Feature target correlation seasonality

Hello everyone,

Recently I discovered the seasonal_decompose function of the statsmodel package and played a little bit around with it on the numerai data.

What I first did is to calculate for every feature the target correlation in every era. For a given feature, you can then use the seasonal decompose to seperate the time series data into a trend, a seasonal, and a residual noise part, to generate plots like these:

This is just an example for a random picked feature for a a priori period of 52 weeks (1 year).

Obviously, because the period is always set a priori, you will always get a seasonal component with said period.
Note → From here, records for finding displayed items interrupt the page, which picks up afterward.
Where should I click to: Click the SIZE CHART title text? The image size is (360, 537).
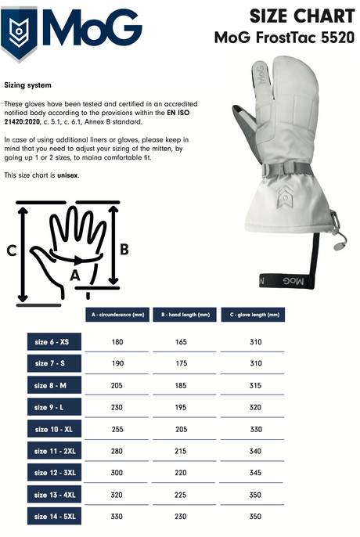pos(302,16)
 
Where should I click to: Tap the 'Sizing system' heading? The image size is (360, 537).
pos(27,85)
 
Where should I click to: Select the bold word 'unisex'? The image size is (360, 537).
pos(67,175)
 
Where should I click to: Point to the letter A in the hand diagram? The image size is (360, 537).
pos(75,276)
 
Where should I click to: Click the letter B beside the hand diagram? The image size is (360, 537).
pos(124,249)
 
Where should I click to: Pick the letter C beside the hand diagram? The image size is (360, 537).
pos(11,250)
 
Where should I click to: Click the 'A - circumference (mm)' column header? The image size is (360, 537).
pos(117,315)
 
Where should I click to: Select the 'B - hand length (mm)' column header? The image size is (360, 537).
pos(185,315)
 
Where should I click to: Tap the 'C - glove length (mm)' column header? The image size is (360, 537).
pos(253,315)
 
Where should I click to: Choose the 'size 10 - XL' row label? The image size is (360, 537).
pos(54,429)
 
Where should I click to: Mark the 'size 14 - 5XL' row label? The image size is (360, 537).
pos(54,516)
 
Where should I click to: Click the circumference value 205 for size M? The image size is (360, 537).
pos(117,386)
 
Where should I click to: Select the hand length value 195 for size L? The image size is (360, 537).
pos(181,408)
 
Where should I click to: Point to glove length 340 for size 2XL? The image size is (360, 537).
pos(256,452)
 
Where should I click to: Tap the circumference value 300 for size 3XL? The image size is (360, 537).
pos(117,473)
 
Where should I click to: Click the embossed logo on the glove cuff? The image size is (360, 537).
pos(285,198)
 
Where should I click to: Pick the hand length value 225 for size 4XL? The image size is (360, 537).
pos(181,495)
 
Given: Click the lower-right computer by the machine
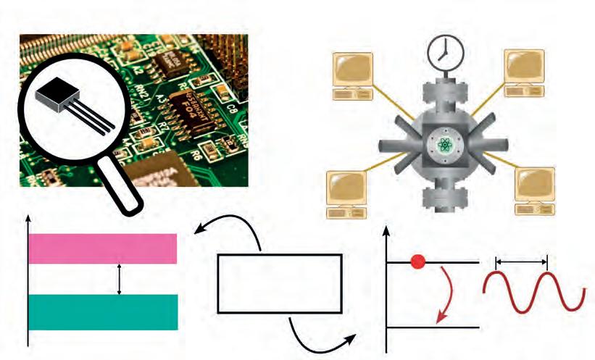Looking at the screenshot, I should [535, 190].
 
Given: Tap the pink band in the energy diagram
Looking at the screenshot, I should [103, 248].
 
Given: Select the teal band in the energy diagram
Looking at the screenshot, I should [103, 312].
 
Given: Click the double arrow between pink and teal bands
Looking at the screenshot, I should [120, 280].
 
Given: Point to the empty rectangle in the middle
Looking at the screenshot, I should [279, 282].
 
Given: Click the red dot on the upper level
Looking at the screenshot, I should [417, 261].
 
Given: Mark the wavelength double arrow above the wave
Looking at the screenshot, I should [521, 259].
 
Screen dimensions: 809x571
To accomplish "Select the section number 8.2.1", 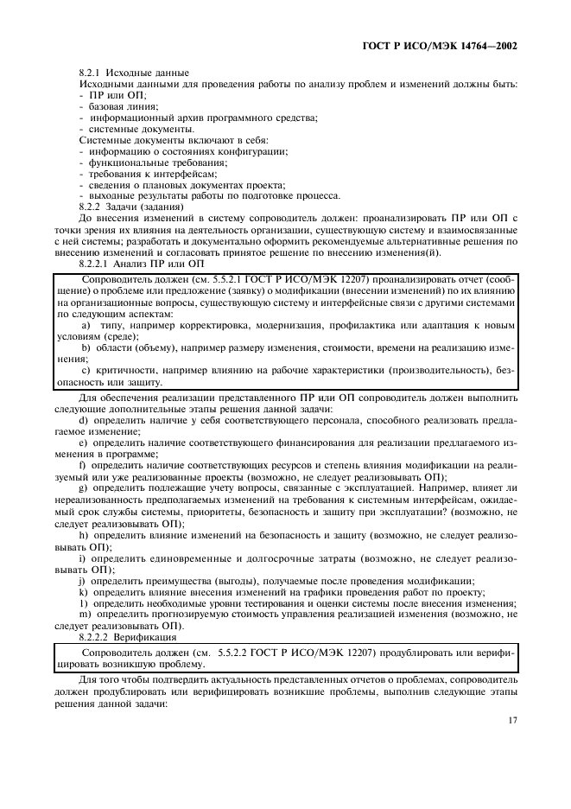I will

So what I did next is to try to get a feeling of what periods might actually be “real” is to calculate the standard deviation of the seasonal part, and the standard deviation of the residual part, and calculate their ratio, to get a “signal/noise” ratio (ignoring the trend part for now), and do this for a range of periods from 4 weeks to 60 weeks, and also for every feature. Basically some sort of Fourier Transformation.

This is the result:

The red horizontal lines within the boxes represent the median of the signal /noise ratio over all features for the specific assumed a priori period. As you can see there are peaks for the periods 13,26,39,52 weeks. Please also note the scale of the y Axis, indicating remarkably low signal to noise ratios.

It seems that most of the features have a quarterly seasonal pattern.